How To Apologize To Your Bozeman Girl In 3 Easy Steps
You screwed up. Doing something. You may not even know what you did but let me help you apologize to a Bozeman girl. It's easier than you think.
1) COOK HER SOME BACON. GOOD BACON, NOT THAT CHEAP PACKAGED GARBAGE. GO TO A BUTCHER AND ASK FOR HIS BEST.
This bacon thing is not a joke. (If she's a vegetarian, you should seriously reconsider this relationship in a much bigger conversation but that's none of my business.) Bacon is delicious, sinful and a food of the gods.

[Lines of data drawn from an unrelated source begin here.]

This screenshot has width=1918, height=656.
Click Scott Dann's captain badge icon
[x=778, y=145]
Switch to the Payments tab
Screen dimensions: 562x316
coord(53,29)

It has healing powers that cannot be explained.
2) FETCH HER A VARIETY OF ALCOHOL AND THEN GO AWAY.
Hear me out - having a fairly stocked bar is a luxury that can be used at anytime. She can then catch a nice buzz while doing whatever she wants at home or invite the girls over and share the bounty. (If she never touches the stuff, this method of apology clearly doesn't apply.)
IMPORTANT: It's crucial that you follow the "go away" part. The last thing you need is a drunk pissed off girl on your hands right now. Go hang with the guys for the night, visit your mom....anything. But go away. Bonus points for doing the dishes before you go away.

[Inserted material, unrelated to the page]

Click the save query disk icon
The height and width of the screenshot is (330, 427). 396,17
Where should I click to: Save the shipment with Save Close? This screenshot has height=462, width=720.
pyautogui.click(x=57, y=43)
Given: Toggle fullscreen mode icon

3) BUY HER SOMETHING LOCAL/COOL/COMFY, ALONG WITH SOMETHING NAUGHTY.
Yes, apologizing can get expensive. I realize I'm suggesting TWO gifts but trust me....you're covering both ends of the spectrum so if she's still pissed, you should again seriously reconsider this relationship. Whatever she's into locally, be it skiing, gardening, eating, sports - pick her up a cool hoodie or shirt from her favorite place.
THEN go fetch something totally hot. If she forgives you (and she certainly should at this point) you'll be needing something along these lines. I'm sure you understand.
IMPORTANT: WRAP THE GIFTS OR HAVE SOMEONE DO IT FOR YOU. Don't ask why, just please wrap them and put a ribbon on it. Opening a gift this way makes it more special.
YES, GET THE FLOWERS BUT THAT SHOULD GO WITHOUT SAYING SO THEY DON'T COUNT AS PART OF THE "POWER 3". Good luck.